On October 30, 1991, an assistant State’s Attorney appeared before the October 1991 grand jury and requested "a true bill” against Alberto Pacheo, Gavino Benitez, and Javier Jimenez "for the offenses of murder committed against Jose Montez and for the offenses of attempt murder, aggravated battery and armed violence committed against Ivan Amador” on or about October 13, 1991. Evidence was produced in support of these allegations. The grand jury deliberated in private. Afterwards, the grand jury foreperson returned and stated, "true bill.”

Indictment number 91 — CR—26366 was issued and signed by the grand jury foreperson and the State’s Attorney. Notably, this indictment charged Alberto Pacheo alone with the first degree murder of Jose Montez and with the attempted murder, armed violence, and aggravated battery of "Mario Lopez [sic].” The indictment made no mention of defendant or his codefendant Javier Jimenez.

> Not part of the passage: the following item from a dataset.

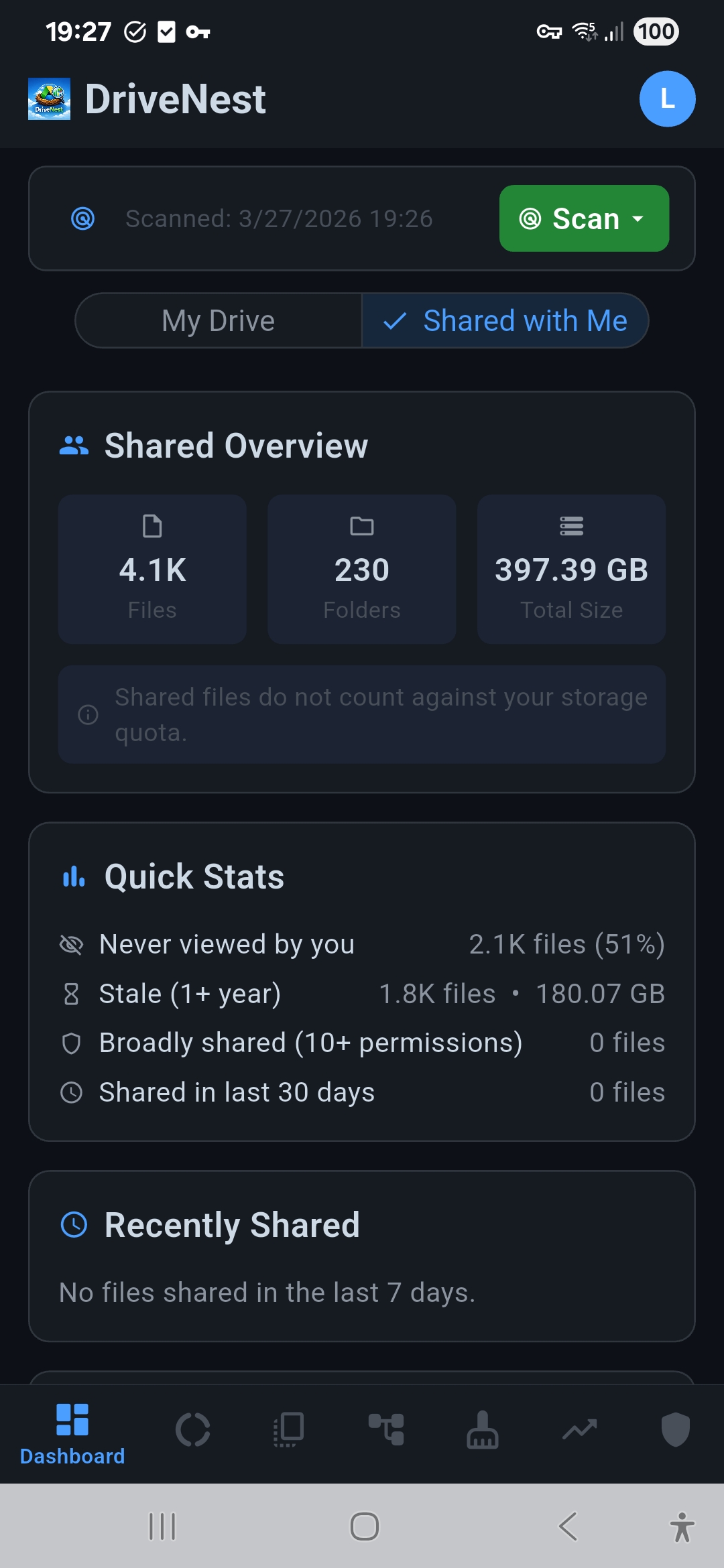724x1568 pixels.
Task: Open the duplicate files icon in bottom bar
Action: click(x=290, y=1430)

It also wrongly listed Mario Lopez as the *247surviving victim. The actual surviving victim was Ivan Amador. Mario Lopez was a witness who had testified at the grand jury proceedings. This indictment was filed in the circuit clerk’s office on November 4, 1991.

Despite the omission of defendant’s name on the indictment, on November 27, 1991, the State’s Attorney’s office notified defendant by letter that a grand jury had returned indictment 91 — CR—26366 against him on October 30, 1991. Arraignment was set for December 3, 1991.

Defendant appeared at the December 3, 1991, arraignment with counsel. Codefendant Alberto Pacheo also appeared. The circuit court granted the State leave to file indictment 91 — CR—26366. The State tendered copies of this indictment to defense counsel.

As tendered to defense counsel, indictment 91 — CR— 26366 now charged defendant, along with Alberto Pacheo and Javier Jimenez, with the first degree murder of Jose Montez and with the attempted murder, aggravated battery, and armed violence of Ivan Amador on or about October 13, 1991. This second indictment did not bear the signature of the grand jury foreperson or the State’s Attorney. The charges set forth in the second indictment precisely tracked the evidence that the State’s Attorney’s office had presented to the grand jury. The grand jury had not reconvened prior to the issuance of the second indictment, and there is no record of any motion to amend the original indictment.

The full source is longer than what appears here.